Stored data entries
==============================

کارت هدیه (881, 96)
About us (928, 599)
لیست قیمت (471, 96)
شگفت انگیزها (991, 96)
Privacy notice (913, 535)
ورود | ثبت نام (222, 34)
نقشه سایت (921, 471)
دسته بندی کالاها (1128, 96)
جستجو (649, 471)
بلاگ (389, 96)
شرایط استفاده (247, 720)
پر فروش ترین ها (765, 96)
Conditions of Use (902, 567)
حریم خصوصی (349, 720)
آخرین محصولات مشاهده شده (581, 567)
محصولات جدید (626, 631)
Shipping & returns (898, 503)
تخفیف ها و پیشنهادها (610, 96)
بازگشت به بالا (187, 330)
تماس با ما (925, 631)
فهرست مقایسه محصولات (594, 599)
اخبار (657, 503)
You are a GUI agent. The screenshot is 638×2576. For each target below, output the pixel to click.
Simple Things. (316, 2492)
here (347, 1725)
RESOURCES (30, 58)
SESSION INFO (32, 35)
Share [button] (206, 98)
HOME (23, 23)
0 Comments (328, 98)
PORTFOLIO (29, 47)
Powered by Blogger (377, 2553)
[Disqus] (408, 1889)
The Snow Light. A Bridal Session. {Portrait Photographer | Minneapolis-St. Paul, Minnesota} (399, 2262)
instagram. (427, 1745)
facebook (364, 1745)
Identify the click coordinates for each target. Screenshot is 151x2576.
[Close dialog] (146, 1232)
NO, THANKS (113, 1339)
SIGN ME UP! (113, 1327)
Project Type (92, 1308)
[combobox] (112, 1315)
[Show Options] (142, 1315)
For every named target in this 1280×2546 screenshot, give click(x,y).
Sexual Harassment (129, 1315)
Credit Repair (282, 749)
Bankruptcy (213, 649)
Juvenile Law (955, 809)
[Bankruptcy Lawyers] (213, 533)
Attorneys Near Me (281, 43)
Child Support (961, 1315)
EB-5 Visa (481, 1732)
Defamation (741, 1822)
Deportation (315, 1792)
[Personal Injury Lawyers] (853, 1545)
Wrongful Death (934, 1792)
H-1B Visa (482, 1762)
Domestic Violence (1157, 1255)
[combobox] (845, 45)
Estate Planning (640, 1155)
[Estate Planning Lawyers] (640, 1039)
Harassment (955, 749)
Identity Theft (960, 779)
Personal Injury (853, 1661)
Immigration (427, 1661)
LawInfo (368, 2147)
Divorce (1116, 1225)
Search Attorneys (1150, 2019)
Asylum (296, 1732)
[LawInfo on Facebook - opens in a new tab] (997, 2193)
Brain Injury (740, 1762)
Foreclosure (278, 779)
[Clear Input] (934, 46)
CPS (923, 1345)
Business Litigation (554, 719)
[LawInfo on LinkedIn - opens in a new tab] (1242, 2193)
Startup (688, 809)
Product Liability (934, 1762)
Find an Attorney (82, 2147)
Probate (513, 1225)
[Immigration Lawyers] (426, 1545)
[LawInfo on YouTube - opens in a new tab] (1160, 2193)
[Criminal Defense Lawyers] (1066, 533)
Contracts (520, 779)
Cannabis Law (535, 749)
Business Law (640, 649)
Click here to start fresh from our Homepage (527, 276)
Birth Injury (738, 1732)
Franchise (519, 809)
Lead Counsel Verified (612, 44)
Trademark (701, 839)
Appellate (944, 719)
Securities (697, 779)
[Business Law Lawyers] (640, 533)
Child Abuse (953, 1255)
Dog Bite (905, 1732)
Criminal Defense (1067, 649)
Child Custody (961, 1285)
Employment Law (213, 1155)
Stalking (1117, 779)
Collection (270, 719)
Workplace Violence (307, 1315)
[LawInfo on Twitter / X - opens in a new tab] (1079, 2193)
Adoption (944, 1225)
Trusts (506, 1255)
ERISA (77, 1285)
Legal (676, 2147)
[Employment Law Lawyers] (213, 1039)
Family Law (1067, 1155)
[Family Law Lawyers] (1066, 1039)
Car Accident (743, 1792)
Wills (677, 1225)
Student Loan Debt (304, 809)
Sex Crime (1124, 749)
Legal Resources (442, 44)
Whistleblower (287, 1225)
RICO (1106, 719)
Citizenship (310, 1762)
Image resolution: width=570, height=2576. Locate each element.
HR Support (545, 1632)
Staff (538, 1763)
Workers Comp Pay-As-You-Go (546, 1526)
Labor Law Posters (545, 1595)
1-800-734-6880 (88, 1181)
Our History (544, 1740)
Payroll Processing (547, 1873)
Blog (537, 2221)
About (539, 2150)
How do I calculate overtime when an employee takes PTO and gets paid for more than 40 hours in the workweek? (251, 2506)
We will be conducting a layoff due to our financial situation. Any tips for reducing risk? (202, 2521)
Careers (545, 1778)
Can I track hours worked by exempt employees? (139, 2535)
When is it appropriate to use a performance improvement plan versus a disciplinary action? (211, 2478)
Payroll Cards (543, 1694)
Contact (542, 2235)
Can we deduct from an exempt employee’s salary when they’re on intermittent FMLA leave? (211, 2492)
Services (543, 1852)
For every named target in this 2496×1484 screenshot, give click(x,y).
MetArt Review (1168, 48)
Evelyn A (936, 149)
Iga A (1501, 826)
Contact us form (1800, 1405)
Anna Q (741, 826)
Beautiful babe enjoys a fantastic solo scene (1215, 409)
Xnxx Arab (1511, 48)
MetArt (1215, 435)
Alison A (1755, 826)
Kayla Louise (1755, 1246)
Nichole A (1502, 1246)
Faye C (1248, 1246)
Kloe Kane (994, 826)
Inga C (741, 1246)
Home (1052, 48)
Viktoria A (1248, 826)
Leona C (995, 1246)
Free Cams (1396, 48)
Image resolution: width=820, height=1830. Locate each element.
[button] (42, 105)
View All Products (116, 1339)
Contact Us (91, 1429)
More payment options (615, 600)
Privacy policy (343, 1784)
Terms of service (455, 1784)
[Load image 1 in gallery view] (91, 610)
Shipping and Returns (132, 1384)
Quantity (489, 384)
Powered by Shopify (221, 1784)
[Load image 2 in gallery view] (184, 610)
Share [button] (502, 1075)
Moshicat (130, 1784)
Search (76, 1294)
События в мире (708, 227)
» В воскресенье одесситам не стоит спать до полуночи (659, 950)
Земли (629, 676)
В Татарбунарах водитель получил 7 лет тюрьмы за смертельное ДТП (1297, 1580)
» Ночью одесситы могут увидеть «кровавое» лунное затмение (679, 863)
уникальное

==============================

_Directions_:
The required answer is the exact run of lines above starting at the line with "The Snow Light." and ending at the line with "[Show Options] (142, 1315)", with both ends present.

_Your solution_:
The Snow Light. A Bridal Session. {Portrait Photographer | Minneapolis-St. Paul, Minnesota} (399, 2262)
instagram. (427, 1745)
facebook (364, 1745)
Identify the click coordinates for each target. Screenshot is 151x2576.
[Close dialog] (146, 1232)
NO, THANKS (113, 1339)
SIGN ME UP! (113, 1327)
Project Type (92, 1308)
[combobox] (112, 1315)
[Show Options] (142, 1315)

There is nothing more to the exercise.